Monday, May 24, 2004

Ben Johnson (speaking of Francis Bacon)

My conceit of his person was never increased toward him, by his place, or honours. But I have, and doe reverence him for his greatness, that was only proper to himselfe, in that hee seem'd to mee ever, by his worke, one of the greatest men, and most worthy of admiration, that had beene in many Ages. In his adversity I ever prayed, that God would give him strength: for Greatness hee could not want.

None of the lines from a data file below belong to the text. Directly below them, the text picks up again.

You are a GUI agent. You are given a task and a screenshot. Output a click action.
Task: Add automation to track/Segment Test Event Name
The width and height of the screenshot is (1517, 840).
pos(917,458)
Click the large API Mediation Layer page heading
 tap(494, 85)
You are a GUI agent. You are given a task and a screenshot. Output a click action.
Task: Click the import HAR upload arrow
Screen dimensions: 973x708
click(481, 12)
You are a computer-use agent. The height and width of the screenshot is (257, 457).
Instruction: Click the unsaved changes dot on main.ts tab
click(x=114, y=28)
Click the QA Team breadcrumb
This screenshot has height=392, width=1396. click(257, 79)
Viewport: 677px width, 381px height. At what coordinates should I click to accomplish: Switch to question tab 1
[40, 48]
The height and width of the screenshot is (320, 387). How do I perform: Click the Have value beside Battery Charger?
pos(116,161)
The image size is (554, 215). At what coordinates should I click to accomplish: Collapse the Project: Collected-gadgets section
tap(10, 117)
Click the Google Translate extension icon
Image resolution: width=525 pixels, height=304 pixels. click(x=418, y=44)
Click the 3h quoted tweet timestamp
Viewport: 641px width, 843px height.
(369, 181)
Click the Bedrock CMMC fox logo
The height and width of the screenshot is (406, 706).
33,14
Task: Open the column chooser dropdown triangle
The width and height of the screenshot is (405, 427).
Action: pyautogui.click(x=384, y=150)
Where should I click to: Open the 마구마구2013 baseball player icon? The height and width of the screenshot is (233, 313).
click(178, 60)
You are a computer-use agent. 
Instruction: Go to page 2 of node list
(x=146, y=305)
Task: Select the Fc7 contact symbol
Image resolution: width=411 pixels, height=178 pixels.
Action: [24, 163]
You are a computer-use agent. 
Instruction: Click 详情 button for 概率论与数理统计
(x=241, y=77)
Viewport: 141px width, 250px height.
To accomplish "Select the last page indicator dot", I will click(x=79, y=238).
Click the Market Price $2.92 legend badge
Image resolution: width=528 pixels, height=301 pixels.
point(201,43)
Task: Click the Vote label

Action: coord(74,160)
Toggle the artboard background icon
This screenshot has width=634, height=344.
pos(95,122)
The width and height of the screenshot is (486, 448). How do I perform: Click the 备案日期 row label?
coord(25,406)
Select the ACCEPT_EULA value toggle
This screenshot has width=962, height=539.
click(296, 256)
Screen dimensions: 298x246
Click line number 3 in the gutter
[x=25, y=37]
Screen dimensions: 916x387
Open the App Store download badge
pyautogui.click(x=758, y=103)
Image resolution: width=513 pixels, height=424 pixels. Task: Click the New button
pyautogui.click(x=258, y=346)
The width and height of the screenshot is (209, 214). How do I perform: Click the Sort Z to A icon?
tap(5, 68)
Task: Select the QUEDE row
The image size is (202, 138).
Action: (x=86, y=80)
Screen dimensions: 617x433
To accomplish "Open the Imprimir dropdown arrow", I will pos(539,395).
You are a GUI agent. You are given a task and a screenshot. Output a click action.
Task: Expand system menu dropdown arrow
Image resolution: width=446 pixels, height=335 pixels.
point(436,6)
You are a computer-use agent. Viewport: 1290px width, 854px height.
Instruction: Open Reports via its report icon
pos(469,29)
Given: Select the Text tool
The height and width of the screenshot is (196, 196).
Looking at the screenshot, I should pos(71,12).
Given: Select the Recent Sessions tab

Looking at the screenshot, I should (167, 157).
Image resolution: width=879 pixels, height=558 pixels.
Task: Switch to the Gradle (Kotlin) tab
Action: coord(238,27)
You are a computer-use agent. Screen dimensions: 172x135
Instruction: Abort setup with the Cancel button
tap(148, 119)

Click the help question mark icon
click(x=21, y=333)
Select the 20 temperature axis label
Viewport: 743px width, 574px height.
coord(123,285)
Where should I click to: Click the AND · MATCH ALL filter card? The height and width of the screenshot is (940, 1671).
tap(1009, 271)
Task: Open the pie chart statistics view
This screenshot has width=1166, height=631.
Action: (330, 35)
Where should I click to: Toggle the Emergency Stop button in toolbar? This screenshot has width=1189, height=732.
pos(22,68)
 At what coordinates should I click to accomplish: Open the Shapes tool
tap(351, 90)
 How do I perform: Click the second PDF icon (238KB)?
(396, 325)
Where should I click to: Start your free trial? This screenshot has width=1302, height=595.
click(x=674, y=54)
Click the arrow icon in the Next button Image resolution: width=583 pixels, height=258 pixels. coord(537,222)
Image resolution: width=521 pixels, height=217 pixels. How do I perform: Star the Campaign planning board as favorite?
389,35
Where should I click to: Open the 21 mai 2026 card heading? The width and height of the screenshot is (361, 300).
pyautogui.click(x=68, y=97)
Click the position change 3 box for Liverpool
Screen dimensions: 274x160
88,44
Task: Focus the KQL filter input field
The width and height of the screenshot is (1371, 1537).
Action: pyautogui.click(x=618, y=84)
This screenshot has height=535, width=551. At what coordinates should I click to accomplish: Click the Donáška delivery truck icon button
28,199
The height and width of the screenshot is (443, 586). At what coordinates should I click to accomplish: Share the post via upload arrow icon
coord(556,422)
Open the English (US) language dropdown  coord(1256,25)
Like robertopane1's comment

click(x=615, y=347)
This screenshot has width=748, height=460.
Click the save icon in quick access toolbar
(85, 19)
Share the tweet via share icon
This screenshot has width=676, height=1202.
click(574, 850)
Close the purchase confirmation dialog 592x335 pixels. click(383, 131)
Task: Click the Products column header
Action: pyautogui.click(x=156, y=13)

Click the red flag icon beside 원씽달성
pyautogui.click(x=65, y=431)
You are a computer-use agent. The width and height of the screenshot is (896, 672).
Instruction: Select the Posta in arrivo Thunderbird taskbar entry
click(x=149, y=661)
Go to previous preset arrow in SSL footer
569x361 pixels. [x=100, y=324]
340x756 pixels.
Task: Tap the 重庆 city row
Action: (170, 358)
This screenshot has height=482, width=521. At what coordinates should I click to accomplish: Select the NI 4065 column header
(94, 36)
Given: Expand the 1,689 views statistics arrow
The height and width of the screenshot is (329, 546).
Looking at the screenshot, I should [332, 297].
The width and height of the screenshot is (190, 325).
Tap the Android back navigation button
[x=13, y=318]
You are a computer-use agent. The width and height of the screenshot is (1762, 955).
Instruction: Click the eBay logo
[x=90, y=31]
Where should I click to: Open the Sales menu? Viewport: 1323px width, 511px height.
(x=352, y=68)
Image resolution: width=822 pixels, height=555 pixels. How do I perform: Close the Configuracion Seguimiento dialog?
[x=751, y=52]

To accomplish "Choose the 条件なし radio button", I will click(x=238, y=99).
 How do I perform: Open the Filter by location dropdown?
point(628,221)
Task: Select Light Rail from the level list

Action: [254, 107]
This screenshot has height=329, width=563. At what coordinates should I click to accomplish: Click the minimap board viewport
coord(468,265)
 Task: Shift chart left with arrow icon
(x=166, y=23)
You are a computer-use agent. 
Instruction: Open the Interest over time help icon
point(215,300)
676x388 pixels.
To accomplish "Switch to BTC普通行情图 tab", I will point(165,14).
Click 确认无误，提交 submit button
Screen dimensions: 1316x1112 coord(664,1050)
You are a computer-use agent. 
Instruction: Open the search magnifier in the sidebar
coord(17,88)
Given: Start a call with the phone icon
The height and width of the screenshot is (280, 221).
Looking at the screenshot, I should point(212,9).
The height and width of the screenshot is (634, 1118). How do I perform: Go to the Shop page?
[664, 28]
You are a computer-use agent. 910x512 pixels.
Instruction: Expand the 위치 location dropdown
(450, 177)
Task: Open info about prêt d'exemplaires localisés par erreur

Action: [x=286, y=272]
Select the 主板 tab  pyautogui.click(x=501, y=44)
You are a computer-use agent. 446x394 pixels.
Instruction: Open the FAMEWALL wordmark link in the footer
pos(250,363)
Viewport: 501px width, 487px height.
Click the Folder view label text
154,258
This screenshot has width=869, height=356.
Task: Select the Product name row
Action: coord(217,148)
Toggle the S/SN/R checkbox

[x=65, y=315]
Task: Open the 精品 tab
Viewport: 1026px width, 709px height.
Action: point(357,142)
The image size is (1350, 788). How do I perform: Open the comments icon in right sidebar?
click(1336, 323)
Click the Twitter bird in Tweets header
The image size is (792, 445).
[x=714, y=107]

One, though hee be excellent, and the chiefe, is not to bee imitated alone. For no Imitator, ever grew up to his Author; likeness is always on this side Truth; Yet there hapn'd, in my time, one noble Speaker, who was full of gravity in his speaking. His language (where hee could spare, or passe a jest) was nobly censorious. No man ever spake more neatly, more presly, more weightily, or suffer'd lesse emptinesse, lesse idleness, in what hee utter'd. No member of his speech, but consisted of the owne graces: His hearers could not cough, or looke aside from him, without losse. Hee commanded where hee spoke, and had his judges angry, and pleased at his devotion. No man had the affections more in his power. The feare of every man that heard him, was, lest hee should make an end.


But his learned, and able (though unfortunate) Successor (i.e.Bacon) is he, who hath fill'd up all numbers; and perform'd that in our tongue, which may be compar'd, or preferr'd, either to insolent Greece, or haughty Romy. In short, within his view, and about his times, were all the wite borne, that could honour a language, or helpe study. Now things daily fall: wits grow downe-ward, and Eloquence growes back-ward: So that hee may be nam'd, and stand as the marke and acme of our language.
For all knowledge and wonder (which is the seed of knowledge) is an impression of pleasure in itself. They are ill discoverers that think there is no land, when they can see nothing but sea.
- from The Advancement of Learning

Sunday, May 23, 2004

Generally speaking, Francis Bacon's biographers have never stressed the important fact that Francis Bacon was directly connected with the theatrical world of his early days at Gray's Inn, that he wrote Dramatic Plays and Shows that were acted before the Queen and composed Sonnets. Yet it is an open fact of the deepest significance. Parker Woodward in Tudor Problems suggests that Francis Bacon supplied all the Plays that were prepared and performed at Gray's Inn from 1583 for the entertainment of the Queen. It is highly probable. What we are definitely certain about is this: That Francis did prepare certain Plays that were performed before the Queen. Not only so, but it was well-known in Court Circles even in the time of James that Francis Bacon was a Past Master in the art of stage management and the creation of plays.

On 14th February, 1612-13, the Princess Elizabeth married the Count Palatine. There were the usual rejoicings which lasted several days. Chamberlain, a contemporary, wrote:

"On Tuesday, 18th February, it came to Gray's Inn and the Inner Temple's turn to come with their Masque, whereof Sir Francis Bacon was the chief contriver."

- from Francis Bacon's Personal Life-story by Alfred Dodd

Monday, May 03, 2004

"Nor should we neglect to mention the prophecy of Daniel, of the last days of the world, "Many shall run to and fro, and knowledge shall be increased," thus plainly hinting and suggesting that fate (which is Providence) would cause the complete circuit of the globe (now accomplished, or at least going forward by means of so many distant voyages), and the increase of learning to happen at the same epoch."